** Soal Latihan **
1: Tuduhan apa saja yang menurut kutipan tentang tuduhan terhadap ulama dilontarkan kepada para ulama? Sebutkan semuanya.
2: Jawablah pertanyaan berikut berdasarkan kutipan tentang tuduhan terhadap ulama:
(a) Apa saja yang dimiliki para ulama?
(b) Dari surah dan ayat berapa kutipan "Hai orang-orang yang beriman" diambil?
(c) Apa makna kata fatabayyanu?
3: Lanjutkan kutipan tentang tuduhan terhadap ulama, mulai tepat setelah kalimat terakhirnya.

** Kutipan Sumber **
▼
Maka sesunguguhnya orang-orang yang
melontarkan ucapan-ucapan kepada para ulama dengan tuduhan tafsiq, tabdi' dan
takfir tidak akan membahayakan para ulama tersebut, tetapi justru membahayakan
diri mereka sendiri. Karena para ulama memiliki kedudukan, ilmu dan kehormatan,
dan Allah tidak akan menyia-nyiakan amal mereka yang telah mereka lakukan untuk
Islam dan Muslimin. Adapun tuduhan itu akan kembali kepada orang-orang yang
menuduh.
Maka wajib bertakwa kepada Allah orang-orang yang suka
melontarkan tuduhan kepada para ulama baik yang sudah wafat maupun yang masih
hidup. Karena Allah Sunhanahu wa Ta'ala telah memperingatkan ummat untuk tidak
ikut-ikutan pada orang tersebut.
"Hai orang-orang yang beriman, jika
datang kepadamu orang fasik membawa suatu berita, maka periksalah dengan teliti
agar kamu tidak menimpakan suatu musibah kepada suatu kaum tanpa mengetahui
keadaannya yang menyebabkan kamu menyesal atas perbuatanmu itu." (Al-Hujurat :
6)
Makna kata fatabayyanu adalah mencari kejelasan dari ucapan mereka dan
tidak langsung menerima ucapan mereka.
▲
** Entri yang Diekstrak **
▼
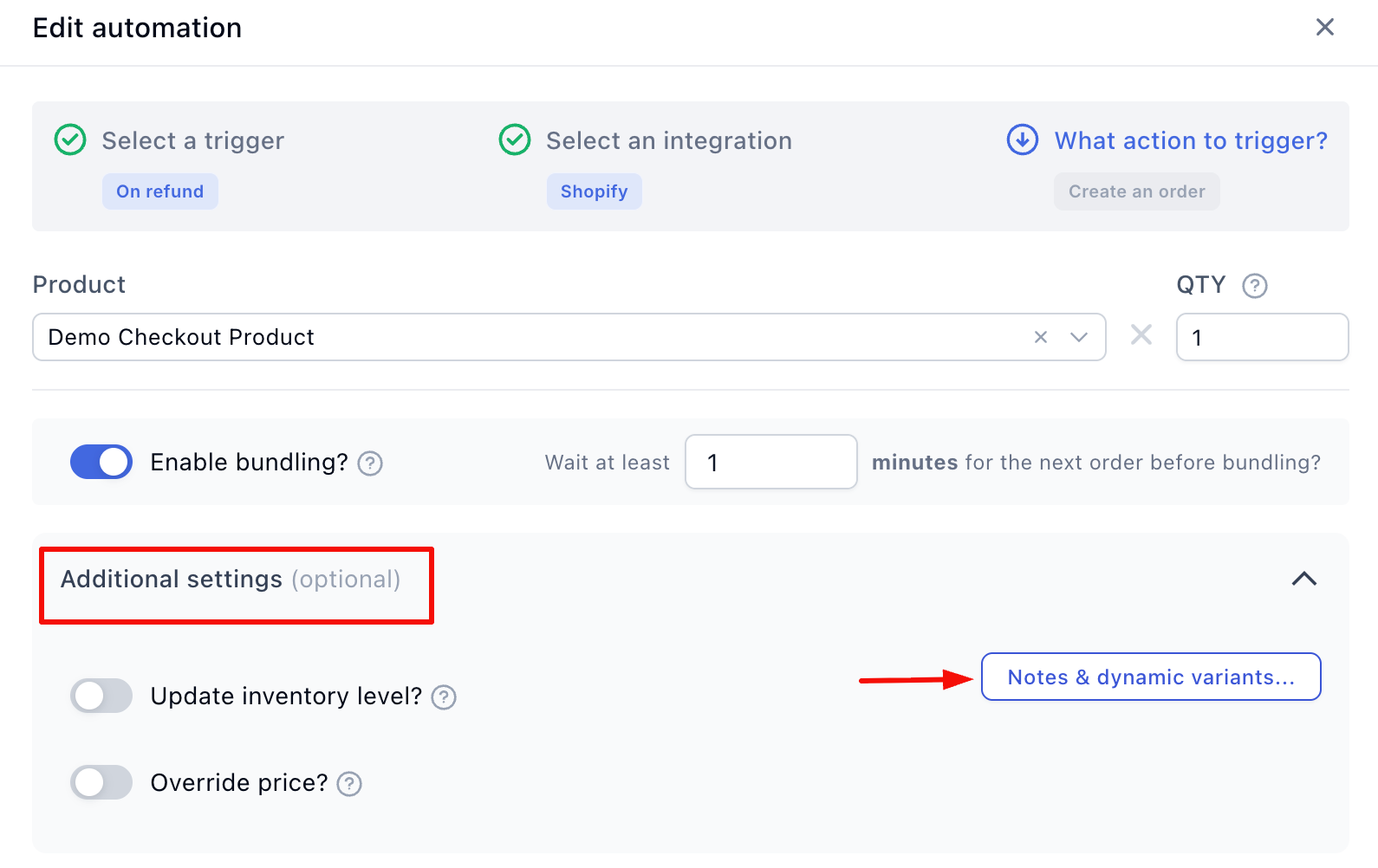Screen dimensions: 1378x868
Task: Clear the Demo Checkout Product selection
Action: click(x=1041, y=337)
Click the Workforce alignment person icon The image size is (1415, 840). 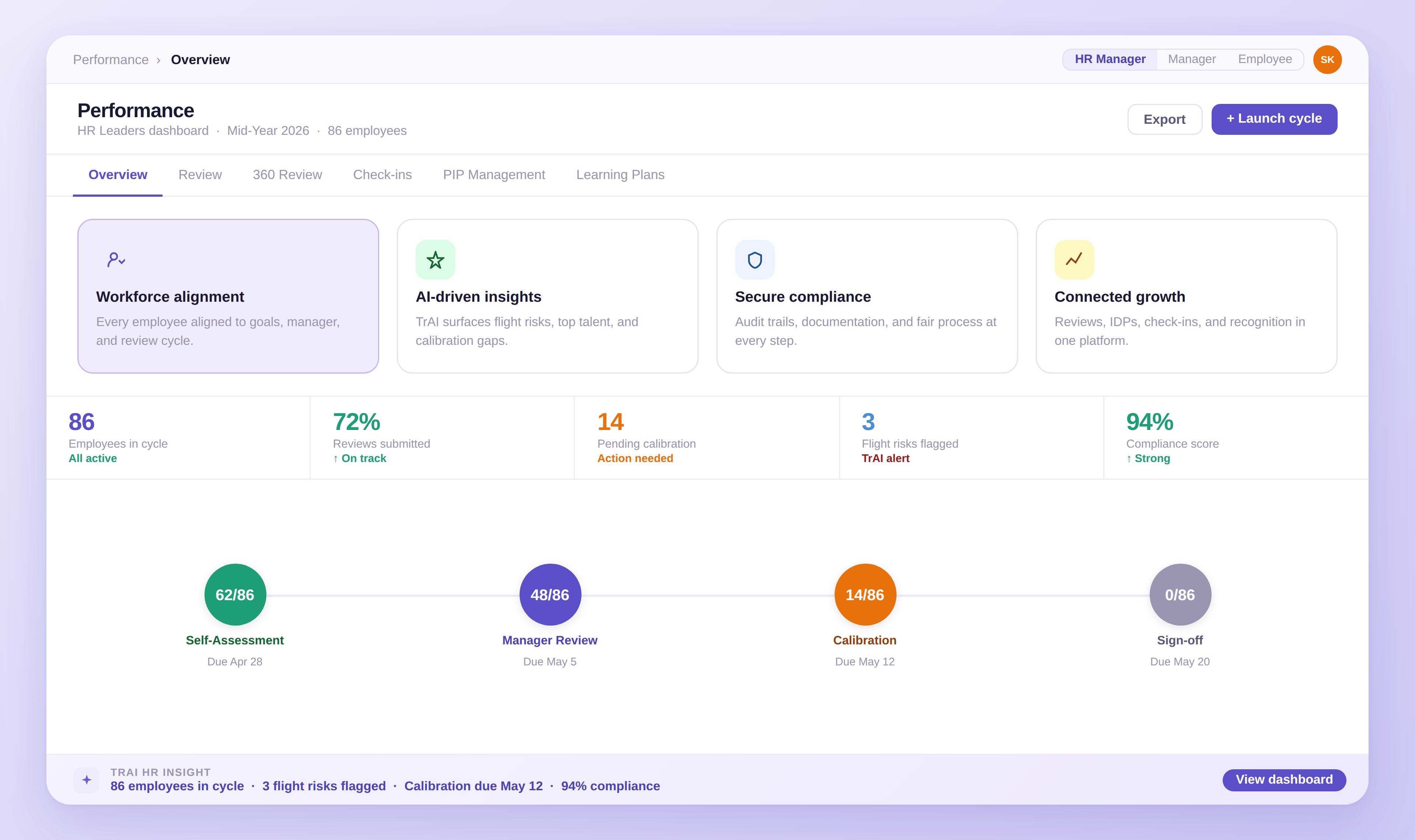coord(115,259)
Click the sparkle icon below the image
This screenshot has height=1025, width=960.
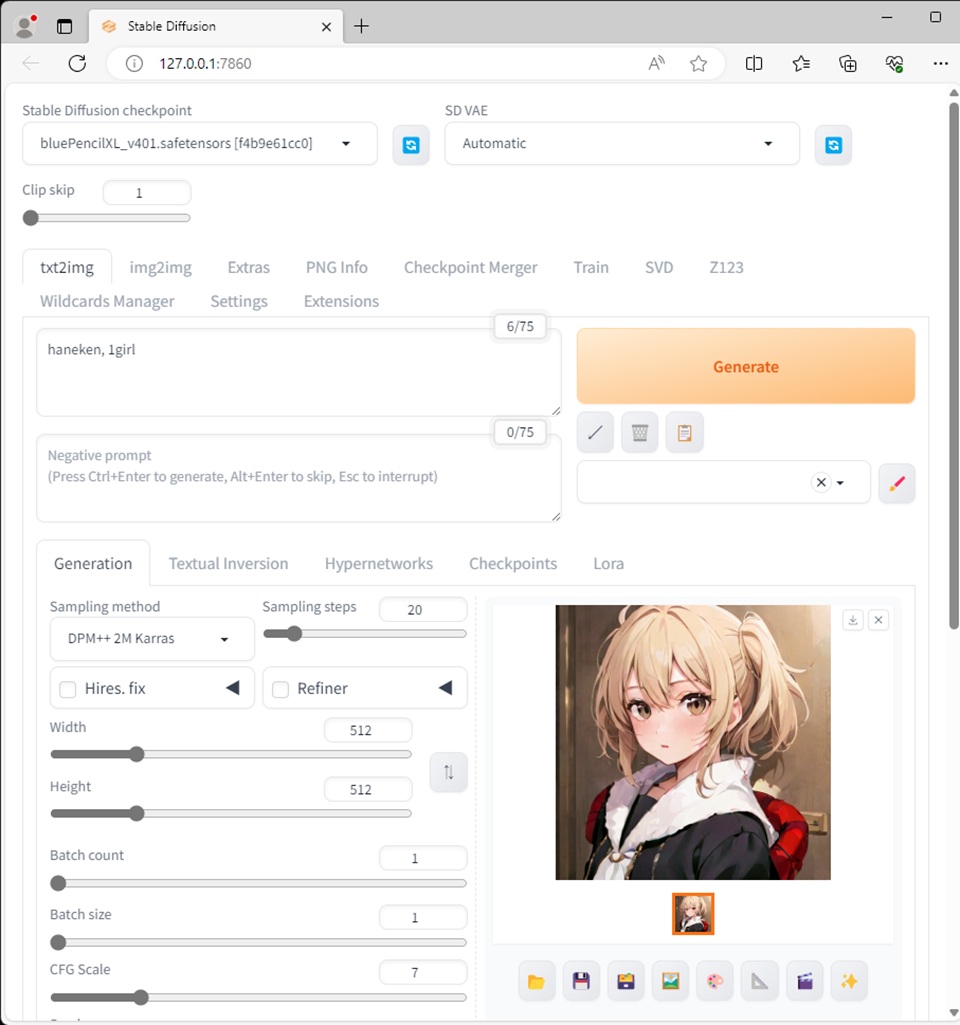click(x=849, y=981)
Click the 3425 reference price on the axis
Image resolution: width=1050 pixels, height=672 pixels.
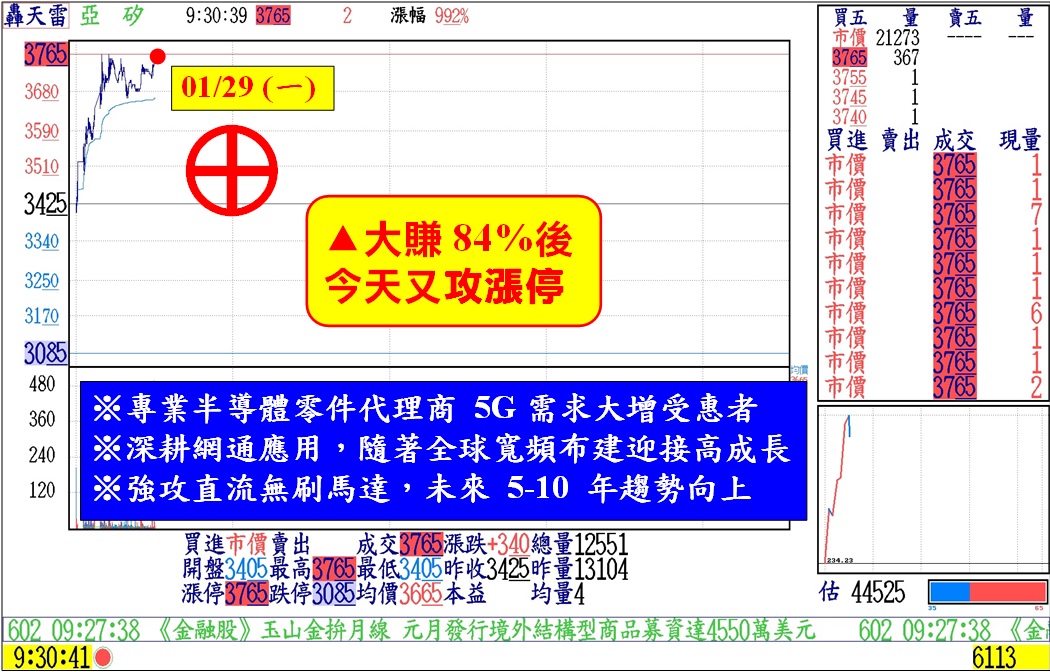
▲
** Hasil Latihan **
1: Tafsiq, tabdi', dan takfir.

2:
(a) Kedudukan, ilmu, dan kehormatan.
(b) Surah Al-Hujurat ayat 6.
(c) Mencari kejelasan dari ucapan mereka dan tidak langsung menerima ucapan mereka.

3:
"Hai orang-orang yang beriman,
janganlah sekumpulan orang laki-laki merendahkan kumpulan yang lain, boleh jadi
yang ditertawakan itu lebih baik dari mereka. Dan jangan pula sekumpulan
perempuan merendahkan kumpulan lainnya, boleh jadi yang direndahkan itu lebih
baik. Dan janganlah suka mencela dirimu sendiri dan jangan memanggil dengan
gelaran yang mengandung ejekan. Seburuk-buruk panggilan adalah (panggilan) yang
buruk sesudah iman dan barangsiapa yang tidak bertobat, maka mereka itulah
orang-orang yang zalim." (al-Hujurat : 11)
"Hai orang-orang yang beriman,
jauhilah kebanyakan purba-sangka (kecurigaan), karena sebagian dari purba-sangka
itu dosa. Dan janganlah mencari-cari keburukan orang dan janganlah
menggunjingkan satu sama lain. Adakah seorang diantara kamu yang suka memakan
daging saudaranya yang sudah mati? Maka tentulah kamu merasa jijik kepadanya.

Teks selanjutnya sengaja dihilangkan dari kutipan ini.